In the fall of 1882, James Porter Parker, General G.A. Custer’s former roommate at West Point, platted Kingston, which took its name from a local mine, the Iron King. Soon it was reported by the Tombstone Epitaph in Arizona that there were 45 men working area mines. By 1885, a year after Kingston’s oft-reported peak population of 7,000, Territorial Census figures show 329 residents in Kingston and the adjacent Danville Camp combined, even with Spanish and Chinese included in the tally.

It may well have been a rowdy place though. In an 1886 edition of the St. John’s Herald out of east-central Arizona (at the time Kingston didn’t have one newspaper) a citizen expressed upset at their town’s lack of a school, church, or, indeed, any public institution. Reverend S.W. Thornton even referred to Kingston as “the typical mining town in all its wickedness.” In 1888, construction of a stone church began which would serve Kingston’s now-1,000 residents. Sometimes claimed to have been spontaneously financed by prostitutes, gamblers, and dancehall girls, it’s more likely that Rev. N.W. Chase solicited the funds.

In 1890, according to the U.S. Census Bureau, Kingston’s population reached 1,449, a count it probably never surpassed by much. The 1893 economic panic sent silver prices crashing and the number of Kingston’s occupants plummeting quickly back into the low hundreds at best. By the time it was really all over in the early 1900’s almost $7,000,000 in precious metal had been mined in the vicinity, not an inconsiderable sum. But it took over 20 years; that amount was never in the Percha Bank at one time.

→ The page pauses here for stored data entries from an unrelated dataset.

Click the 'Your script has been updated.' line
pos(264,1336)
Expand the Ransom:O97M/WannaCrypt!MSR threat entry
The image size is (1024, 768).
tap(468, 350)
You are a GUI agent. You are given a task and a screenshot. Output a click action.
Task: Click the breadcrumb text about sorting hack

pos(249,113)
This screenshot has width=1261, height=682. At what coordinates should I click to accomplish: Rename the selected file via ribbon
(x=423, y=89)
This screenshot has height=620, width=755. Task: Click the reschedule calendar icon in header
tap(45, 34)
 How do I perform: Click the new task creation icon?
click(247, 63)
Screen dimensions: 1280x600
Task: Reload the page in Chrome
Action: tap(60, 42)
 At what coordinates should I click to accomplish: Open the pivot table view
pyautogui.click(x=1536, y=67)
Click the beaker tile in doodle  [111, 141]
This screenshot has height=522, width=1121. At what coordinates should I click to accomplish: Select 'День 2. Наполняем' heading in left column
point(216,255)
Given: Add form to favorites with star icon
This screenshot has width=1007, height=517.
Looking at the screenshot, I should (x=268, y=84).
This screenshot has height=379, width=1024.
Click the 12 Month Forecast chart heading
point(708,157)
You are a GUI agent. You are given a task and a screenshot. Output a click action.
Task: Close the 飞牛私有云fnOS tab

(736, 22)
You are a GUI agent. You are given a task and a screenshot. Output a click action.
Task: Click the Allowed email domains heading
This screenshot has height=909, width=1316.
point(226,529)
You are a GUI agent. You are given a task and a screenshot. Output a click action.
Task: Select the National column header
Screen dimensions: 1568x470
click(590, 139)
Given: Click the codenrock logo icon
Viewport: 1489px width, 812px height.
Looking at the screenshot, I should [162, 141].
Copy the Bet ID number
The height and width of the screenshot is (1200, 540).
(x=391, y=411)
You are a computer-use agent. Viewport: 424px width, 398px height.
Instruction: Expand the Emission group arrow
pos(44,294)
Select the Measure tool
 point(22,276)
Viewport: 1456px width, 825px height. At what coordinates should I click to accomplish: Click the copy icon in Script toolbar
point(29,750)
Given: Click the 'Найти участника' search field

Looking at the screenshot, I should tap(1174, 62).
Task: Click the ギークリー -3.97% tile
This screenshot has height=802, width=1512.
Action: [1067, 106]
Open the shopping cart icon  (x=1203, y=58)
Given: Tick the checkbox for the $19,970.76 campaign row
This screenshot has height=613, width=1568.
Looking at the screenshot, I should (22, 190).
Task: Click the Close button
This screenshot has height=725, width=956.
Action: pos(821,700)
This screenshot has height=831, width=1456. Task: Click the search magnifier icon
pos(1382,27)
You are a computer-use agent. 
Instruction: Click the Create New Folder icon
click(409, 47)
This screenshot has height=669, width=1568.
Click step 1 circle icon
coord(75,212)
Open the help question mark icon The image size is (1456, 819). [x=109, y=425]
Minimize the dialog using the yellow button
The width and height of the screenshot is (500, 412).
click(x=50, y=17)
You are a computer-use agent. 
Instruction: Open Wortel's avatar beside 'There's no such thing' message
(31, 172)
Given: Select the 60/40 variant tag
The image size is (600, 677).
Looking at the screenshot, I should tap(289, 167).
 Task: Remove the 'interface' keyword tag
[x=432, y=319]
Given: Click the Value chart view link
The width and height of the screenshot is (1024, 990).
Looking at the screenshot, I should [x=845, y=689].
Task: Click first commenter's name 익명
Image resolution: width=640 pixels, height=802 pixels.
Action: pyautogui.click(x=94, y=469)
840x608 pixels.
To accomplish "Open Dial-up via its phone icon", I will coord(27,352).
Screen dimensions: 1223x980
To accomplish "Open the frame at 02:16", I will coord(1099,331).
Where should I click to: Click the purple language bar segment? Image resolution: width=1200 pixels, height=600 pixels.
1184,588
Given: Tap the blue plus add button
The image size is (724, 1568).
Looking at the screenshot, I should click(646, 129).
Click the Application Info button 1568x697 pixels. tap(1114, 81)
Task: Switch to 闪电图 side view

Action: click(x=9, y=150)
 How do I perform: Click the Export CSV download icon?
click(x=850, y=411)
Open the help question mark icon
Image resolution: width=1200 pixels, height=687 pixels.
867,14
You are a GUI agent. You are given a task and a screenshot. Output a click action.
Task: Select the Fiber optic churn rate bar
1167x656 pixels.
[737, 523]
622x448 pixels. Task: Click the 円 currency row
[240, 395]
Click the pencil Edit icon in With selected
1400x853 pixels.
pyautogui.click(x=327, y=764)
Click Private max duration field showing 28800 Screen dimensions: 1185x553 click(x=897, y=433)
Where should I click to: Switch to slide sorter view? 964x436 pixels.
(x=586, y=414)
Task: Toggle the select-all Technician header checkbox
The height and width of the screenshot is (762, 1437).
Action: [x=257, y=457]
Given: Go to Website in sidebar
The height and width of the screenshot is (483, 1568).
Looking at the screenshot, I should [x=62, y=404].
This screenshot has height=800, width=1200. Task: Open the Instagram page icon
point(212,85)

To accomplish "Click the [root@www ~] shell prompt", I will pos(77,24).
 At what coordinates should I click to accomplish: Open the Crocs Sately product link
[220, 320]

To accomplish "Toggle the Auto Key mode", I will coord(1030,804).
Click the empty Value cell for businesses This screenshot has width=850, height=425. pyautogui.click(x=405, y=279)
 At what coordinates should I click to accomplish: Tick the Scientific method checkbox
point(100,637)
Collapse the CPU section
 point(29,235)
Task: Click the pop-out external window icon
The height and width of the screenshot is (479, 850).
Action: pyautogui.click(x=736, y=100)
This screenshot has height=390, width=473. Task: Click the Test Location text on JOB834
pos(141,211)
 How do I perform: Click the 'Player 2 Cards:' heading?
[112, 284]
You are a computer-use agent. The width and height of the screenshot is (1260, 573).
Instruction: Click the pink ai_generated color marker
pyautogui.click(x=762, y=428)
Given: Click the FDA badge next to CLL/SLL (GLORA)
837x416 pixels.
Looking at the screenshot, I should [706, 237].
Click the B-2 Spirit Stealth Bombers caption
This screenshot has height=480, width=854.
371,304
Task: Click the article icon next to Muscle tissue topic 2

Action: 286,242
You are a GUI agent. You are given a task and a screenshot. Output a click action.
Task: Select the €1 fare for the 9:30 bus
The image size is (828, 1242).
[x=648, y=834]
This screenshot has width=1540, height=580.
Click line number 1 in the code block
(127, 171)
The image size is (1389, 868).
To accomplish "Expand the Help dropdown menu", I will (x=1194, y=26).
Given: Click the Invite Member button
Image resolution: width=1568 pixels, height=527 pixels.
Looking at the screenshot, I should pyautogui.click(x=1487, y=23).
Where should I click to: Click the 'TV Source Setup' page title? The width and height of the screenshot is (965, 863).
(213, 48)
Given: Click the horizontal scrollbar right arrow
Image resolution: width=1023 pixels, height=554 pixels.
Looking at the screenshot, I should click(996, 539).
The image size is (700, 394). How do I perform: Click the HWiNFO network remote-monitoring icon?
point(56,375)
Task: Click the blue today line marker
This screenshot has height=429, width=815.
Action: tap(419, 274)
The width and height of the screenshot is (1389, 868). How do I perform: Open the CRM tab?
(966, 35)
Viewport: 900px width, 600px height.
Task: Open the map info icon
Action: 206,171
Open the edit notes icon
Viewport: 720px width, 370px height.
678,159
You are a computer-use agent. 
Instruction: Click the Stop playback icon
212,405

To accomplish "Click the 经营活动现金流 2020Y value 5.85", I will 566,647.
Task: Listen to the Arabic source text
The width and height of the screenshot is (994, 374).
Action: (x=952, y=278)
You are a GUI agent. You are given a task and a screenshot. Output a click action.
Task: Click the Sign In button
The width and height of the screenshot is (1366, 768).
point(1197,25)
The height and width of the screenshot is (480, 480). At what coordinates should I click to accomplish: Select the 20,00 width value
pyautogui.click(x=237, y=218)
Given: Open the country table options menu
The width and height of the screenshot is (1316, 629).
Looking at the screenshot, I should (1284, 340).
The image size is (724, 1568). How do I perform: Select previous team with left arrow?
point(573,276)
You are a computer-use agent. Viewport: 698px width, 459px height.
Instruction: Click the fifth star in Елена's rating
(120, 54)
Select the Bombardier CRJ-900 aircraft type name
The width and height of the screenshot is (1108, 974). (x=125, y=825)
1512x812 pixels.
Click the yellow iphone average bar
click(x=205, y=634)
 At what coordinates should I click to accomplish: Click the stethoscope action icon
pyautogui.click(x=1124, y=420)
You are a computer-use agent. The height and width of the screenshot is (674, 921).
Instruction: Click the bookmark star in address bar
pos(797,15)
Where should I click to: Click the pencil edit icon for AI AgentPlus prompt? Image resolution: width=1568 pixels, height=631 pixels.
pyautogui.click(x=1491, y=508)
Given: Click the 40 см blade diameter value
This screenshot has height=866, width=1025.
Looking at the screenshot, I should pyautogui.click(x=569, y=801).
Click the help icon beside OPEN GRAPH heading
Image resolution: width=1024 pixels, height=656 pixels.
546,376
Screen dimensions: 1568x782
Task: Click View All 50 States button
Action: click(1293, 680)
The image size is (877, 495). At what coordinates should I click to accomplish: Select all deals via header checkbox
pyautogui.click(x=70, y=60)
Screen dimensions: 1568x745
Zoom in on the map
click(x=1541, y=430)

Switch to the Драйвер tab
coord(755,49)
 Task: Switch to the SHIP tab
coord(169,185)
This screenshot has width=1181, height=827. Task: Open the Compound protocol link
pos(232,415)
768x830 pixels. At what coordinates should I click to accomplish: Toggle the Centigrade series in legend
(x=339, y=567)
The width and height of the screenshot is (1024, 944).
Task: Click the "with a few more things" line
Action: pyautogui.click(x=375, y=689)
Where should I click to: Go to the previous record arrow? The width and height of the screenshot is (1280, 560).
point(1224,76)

Even the usually no-nonsense Philip Varney slips up when it comes to Kingston, mentioning in New Mexico’s Best Ghost Towns that Chief Victorio’s band of Apaches once descended on the town, but because the miners were assembling a hunting party and thus had their firearms at hand they were able to quickly drive the attackers out. It’s said Victorio decided to leave Kingston alone after that and the happy populace named their new three-story hotel The Victorio in his honor. The problem is that Victorio died in 1880, two years before Kingston was established. It’s not entirely Varney’s fault; there are many stories about Victorio and his band’s depredations in and around Kingston. And Varney didn’t have Wikipedia in the 1970’s.

You may also hear of the ironically-named Virtue St., on which was an infamous Kingston brothel. While you will find a very short side street named Virtue today, it was created after Kingston's initial abandonment. But don't fret! The world has not gone entirely topsy-turvy; there certainly was a brothel in early Kingston.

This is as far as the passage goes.